Акушерство и Гинекология №2 / 2021
Состояние и перспективы внедрения технологий искусственного интеллекта в акушерско-гинекологическую практику
1) ФГБУ «Национальный медицинский исследовательский центр акушерства, гинекологии и перинатологии имени академика В.И. Кулакова» Министерства здравоохранения Российской Федерации, Москва, Россия;
2) АНО ВО «Открытый гуманитарно-экономический университет», Москва, Россия;
3) ФГАОУ ВО «Первый Московский государственный медицинский университет имени И.М. Сеченова» Министерства здравоохранения Российской Федерации, кафедра акушерства, гинекологии, перинатологии и репродуктологии ИПО врачей, Москва, Россия;
4) ООО «Электронное образование», Москва, Россия
Систематический обзор литературы посвящен текущему состоянию и перспективам применения искусственного интеллекта (ИИ) в области сохранения здоровья матери и плода. Раскрыты понятие ИИ и пути его развития в медицине. Отмечается, что ИИ не заменяет врача, а является инструментом совершенствования врачебной деятельности. В статье показаны возможности и выделены направления применения ИИ в акушерстве и гинекологии (АиГ): распознавание медицинских изображений, прогнозирование и помощь врачам в определении диагноза, создание рекомендательных систем подбора лечения, роботизация медицинских манипуляций и дополненная реальность, оптимизация рутинных функций медицинских работников, сервисы взаимодействия и обучения врачей и пациентов.
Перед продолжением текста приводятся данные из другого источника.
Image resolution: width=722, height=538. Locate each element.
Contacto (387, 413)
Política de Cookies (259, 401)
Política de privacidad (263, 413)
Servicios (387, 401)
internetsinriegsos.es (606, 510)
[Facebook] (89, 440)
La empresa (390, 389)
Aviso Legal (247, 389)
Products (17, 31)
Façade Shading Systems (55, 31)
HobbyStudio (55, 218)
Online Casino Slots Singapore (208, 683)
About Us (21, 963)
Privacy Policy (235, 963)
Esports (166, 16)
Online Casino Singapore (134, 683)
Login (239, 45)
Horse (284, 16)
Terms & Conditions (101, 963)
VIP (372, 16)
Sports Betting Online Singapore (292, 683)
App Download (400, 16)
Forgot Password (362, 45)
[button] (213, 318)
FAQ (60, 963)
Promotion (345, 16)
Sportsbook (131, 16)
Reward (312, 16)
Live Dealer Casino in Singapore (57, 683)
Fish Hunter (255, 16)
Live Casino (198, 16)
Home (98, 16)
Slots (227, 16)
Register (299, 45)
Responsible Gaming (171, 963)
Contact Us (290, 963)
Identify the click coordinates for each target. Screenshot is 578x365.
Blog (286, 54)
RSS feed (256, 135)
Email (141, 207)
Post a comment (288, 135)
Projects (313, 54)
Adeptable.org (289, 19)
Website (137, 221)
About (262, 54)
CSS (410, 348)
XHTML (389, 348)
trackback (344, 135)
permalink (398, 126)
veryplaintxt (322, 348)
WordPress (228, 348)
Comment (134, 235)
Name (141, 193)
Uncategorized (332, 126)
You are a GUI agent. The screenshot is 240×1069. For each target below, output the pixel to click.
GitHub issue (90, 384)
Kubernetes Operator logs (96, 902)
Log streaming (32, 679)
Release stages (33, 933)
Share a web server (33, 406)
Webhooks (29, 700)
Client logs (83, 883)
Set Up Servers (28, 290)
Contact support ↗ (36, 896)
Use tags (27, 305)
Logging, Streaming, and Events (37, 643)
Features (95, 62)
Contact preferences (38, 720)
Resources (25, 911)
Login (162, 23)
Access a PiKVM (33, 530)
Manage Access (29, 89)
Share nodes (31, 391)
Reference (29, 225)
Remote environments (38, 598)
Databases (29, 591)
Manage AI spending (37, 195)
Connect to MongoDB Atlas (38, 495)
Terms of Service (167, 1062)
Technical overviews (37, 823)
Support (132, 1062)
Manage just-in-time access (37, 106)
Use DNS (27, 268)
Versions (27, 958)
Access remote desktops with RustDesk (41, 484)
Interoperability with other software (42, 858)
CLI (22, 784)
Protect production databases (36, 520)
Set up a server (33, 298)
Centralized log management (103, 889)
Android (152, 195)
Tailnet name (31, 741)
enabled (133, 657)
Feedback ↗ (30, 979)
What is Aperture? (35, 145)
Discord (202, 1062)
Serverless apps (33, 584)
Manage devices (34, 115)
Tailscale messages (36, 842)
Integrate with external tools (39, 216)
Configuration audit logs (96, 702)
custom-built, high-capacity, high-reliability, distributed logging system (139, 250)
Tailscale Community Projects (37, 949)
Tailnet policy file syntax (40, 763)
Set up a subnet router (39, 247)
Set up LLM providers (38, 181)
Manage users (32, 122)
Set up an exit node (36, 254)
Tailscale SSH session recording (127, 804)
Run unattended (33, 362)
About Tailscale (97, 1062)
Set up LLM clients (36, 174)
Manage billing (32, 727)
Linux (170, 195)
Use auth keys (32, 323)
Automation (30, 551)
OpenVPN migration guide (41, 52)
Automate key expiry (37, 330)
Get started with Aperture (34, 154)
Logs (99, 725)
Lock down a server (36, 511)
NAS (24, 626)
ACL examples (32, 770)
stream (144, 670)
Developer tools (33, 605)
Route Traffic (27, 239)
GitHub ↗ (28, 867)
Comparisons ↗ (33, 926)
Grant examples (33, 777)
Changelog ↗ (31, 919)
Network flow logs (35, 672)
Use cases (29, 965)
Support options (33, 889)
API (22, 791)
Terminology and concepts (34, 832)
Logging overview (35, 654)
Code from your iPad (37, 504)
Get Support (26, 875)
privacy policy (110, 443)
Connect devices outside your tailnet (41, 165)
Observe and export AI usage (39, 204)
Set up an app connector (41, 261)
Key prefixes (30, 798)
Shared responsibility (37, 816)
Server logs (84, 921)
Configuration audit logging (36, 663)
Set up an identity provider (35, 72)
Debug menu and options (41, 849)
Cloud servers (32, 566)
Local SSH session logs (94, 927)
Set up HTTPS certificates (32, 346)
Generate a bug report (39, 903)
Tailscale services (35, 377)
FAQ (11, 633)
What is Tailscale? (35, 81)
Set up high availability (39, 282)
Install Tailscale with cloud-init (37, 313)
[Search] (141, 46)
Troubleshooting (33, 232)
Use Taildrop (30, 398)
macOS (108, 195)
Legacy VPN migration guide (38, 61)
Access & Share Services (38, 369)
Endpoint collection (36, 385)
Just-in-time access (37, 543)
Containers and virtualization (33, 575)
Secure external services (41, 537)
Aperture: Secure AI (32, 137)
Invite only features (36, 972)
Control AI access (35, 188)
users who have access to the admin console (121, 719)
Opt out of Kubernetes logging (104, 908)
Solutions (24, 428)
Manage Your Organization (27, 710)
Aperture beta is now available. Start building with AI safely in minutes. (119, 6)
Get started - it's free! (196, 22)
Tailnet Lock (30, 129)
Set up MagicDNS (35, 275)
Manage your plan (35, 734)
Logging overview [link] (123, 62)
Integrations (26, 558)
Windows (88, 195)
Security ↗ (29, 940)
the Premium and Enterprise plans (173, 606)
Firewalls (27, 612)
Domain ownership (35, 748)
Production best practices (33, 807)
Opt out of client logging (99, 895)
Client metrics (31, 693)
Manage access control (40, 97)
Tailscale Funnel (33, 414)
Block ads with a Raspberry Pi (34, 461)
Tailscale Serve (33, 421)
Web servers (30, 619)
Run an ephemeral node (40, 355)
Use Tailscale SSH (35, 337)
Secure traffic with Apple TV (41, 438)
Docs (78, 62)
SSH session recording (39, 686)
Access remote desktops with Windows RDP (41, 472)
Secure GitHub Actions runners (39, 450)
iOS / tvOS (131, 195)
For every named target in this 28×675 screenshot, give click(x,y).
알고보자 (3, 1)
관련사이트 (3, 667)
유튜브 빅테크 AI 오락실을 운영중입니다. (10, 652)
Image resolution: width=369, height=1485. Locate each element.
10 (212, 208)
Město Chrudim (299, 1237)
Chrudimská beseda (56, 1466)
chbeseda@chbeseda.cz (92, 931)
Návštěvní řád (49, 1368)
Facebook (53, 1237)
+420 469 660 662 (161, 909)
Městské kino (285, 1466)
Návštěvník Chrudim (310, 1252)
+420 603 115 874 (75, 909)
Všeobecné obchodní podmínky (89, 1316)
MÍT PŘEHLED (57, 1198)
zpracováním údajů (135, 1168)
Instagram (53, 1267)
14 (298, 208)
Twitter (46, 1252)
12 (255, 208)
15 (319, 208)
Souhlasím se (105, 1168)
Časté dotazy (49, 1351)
Кроме того, ИИ может быть использован в научных целях для понимания сложных многофакторных механизмов развития патологии, создания информационных моделей заболевания, новых классификаций болезней и моделей лечебного воздействия. ИИ также способен автоматически извлекать новую медицинскую информацию из описаний клинических наблюдений и научных публикаций. Приведены конкретные примеры разработок по указанным направлениям. Рассмотрены ожидаемые сложности внедрения систем ИИ, описаны первоочередные шаги по внедрению. Разработка систем ИИ требует прямого участия врачей, включая отбор и подготовку данных, формулирование медицинских задач и их перевод на язык специалистов в области машинного обучения. Делается вывод, что приложения на основе ИИ в сфере АиГ уже стали реальностью и в ближайшем будущем позволят снизить нагрузку на медицинских работников, повысить эффективность диагностики, прогнозирования и лечения, предупреждать медицинские ошибки. Перспективным является применение ИИ в телемедицинских системах для оказания помощи врачам и пациентам вне мест дислокации крупных медицинских комплексов.
Заключение. Результаты обзора могут быть использованы для определения перспективных научных исследований, разработки национальной программы внедрения ИИ в акушерско-гинекологическую практику, в образовательных программах и повышении квалификации медицинских работников.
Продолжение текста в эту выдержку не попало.